▶ [Activity]: Repeat each of these records exactly.

▶ [Provided information]:
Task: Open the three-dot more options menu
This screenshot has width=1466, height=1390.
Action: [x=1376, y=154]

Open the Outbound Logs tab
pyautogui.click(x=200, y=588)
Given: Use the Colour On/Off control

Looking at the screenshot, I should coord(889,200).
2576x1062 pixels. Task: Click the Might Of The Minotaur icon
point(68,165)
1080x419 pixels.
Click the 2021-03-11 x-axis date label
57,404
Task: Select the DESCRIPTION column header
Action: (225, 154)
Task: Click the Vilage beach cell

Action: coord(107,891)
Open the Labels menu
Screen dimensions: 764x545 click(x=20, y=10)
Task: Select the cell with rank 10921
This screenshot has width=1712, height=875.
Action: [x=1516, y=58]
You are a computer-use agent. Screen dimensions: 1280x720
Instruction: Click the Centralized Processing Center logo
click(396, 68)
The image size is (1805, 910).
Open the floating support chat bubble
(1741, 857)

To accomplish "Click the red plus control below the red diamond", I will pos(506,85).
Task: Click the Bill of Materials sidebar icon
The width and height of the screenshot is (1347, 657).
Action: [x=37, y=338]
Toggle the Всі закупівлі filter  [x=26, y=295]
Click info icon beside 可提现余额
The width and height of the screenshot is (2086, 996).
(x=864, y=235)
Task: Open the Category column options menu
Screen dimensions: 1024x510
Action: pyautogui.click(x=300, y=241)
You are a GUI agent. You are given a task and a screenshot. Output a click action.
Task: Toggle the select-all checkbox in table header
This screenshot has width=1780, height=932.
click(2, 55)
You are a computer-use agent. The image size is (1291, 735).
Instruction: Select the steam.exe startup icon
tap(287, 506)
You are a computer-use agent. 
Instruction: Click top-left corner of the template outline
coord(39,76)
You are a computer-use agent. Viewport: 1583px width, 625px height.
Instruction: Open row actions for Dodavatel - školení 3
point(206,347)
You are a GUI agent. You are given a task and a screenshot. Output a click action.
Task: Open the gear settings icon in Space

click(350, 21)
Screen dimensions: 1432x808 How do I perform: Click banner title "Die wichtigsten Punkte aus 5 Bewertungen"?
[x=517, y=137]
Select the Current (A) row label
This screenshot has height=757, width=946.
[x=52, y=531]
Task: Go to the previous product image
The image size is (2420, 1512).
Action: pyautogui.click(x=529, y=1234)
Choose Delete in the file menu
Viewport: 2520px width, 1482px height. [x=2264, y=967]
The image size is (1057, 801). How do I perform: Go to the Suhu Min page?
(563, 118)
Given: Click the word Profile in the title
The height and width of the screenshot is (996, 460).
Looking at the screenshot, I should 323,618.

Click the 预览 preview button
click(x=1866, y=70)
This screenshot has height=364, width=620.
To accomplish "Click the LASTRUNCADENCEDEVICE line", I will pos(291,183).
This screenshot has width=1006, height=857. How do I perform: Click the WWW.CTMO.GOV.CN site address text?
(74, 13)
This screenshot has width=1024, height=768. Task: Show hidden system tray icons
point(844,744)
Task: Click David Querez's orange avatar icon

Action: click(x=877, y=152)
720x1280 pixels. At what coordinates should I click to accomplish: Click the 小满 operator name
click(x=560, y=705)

▶ [Result below]:
Task: Open the three-dot more options menu
This screenshot has width=1466, height=1390.
Action: [x=1376, y=154]

Open the Outbound Logs tab
pyautogui.click(x=200, y=588)
Given: Use the Colour On/Off control

Looking at the screenshot, I should coord(889,200).
2576x1062 pixels. Task: Click the Might Of The Minotaur icon
point(68,165)
1080x419 pixels.
Click the 2021-03-11 x-axis date label
57,404
Task: Select the DESCRIPTION column header
Action: (225, 154)
Task: Click the Vilage beach cell

Action: coord(107,891)
Open the Labels menu
Screen dimensions: 764x545 click(x=20, y=10)
Task: Select the cell with rank 10921
This screenshot has width=1712, height=875.
Action: [x=1516, y=58]
You are a computer-use agent. Screen dimensions: 1280x720
Instruction: Click the Centralized Processing Center logo
click(396, 68)
The image size is (1805, 910).
Open the floating support chat bubble
(1741, 857)

To accomplish "Click the red plus control below the red diamond", I will pos(506,85).
Task: Click the Bill of Materials sidebar icon
The width and height of the screenshot is (1347, 657).
Action: [x=37, y=338]
Toggle the Всі закупівлі filter  [x=26, y=295]
Click info icon beside 可提现余额
The width and height of the screenshot is (2086, 996).
(x=864, y=235)
Task: Open the Category column options menu
Screen dimensions: 1024x510
Action: pyautogui.click(x=300, y=241)
You are a GUI agent. You are given a task and a screenshot. Output a click action.
Task: Toggle the select-all checkbox in table header
This screenshot has width=1780, height=932.
click(2, 55)
You are a computer-use agent. The image size is (1291, 735).
Instruction: Select the steam.exe startup icon
tap(287, 506)
You are a computer-use agent. 
Instruction: Click top-left corner of the template outline
coord(39,76)
You are a computer-use agent. Viewport: 1583px width, 625px height.
Instruction: Open row actions for Dodavatel - školení 3
point(206,347)
You are a GUI agent. You are given a task and a screenshot. Output a click action.
Task: Open the gear settings icon in Space

click(350, 21)
Screen dimensions: 1432x808 How do I perform: Click banner title "Die wichtigsten Punkte aus 5 Bewertungen"?
[x=517, y=137]
Select the Current (A) row label
This screenshot has height=757, width=946.
[x=52, y=531]
Task: Go to the previous product image
The image size is (2420, 1512).
Action: pyautogui.click(x=529, y=1234)
Choose Delete in the file menu
Viewport: 2520px width, 1482px height. [x=2264, y=967]
The image size is (1057, 801). How do I perform: Go to the Suhu Min page?
(563, 118)
Given: Click the word Profile in the title
The height and width of the screenshot is (996, 460).
Looking at the screenshot, I should 323,618.

Click the 预览 preview button
click(x=1866, y=70)
This screenshot has height=364, width=620.
To accomplish "Click the LASTRUNCADENCEDEVICE line", I will pos(291,183).
This screenshot has width=1006, height=857. How do I perform: Click the WWW.CTMO.GOV.CN site address text?
(74, 13)
This screenshot has width=1024, height=768. Task: Show hidden system tray icons
point(844,744)
Task: Click David Querez's orange avatar icon

Action: click(x=877, y=152)
720x1280 pixels. At what coordinates should I click to accomplish: Click the 小满 operator name
click(x=560, y=705)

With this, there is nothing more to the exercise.